[Stored items]
== == ==
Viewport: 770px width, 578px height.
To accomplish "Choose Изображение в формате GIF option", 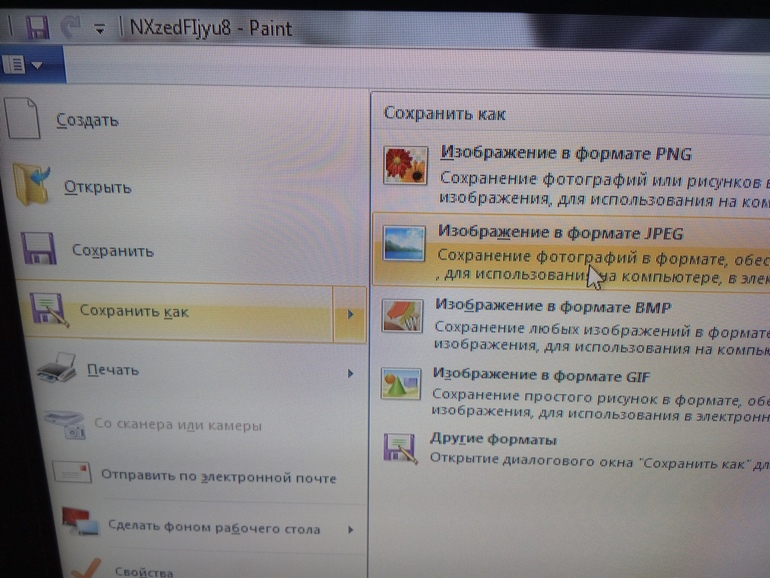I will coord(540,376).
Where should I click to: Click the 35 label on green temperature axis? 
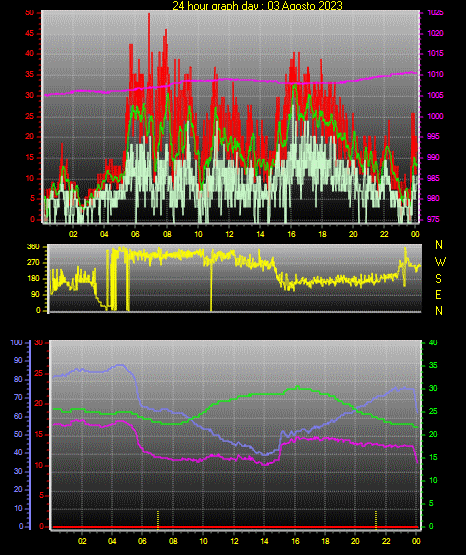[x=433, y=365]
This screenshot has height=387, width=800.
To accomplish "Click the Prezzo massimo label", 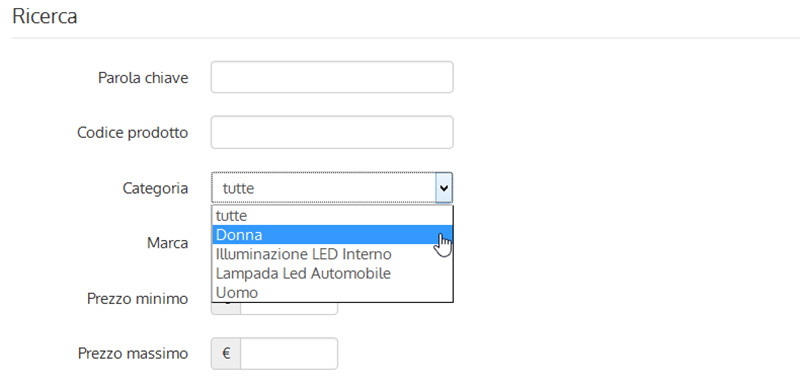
== == ==
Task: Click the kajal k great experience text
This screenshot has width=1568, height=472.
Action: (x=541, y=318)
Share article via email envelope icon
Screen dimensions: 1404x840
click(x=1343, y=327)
== == ==
Task goal:
Above are some records. Output exactly the lines from the one that contains "This screenshot has height=387, width=800." to the one that contains "the Prezzo massimo", keeping both, and omit the pictures.

Task result:
This screenshot has height=387, width=800.
To accomplish "Click the Prezzo massimo label", 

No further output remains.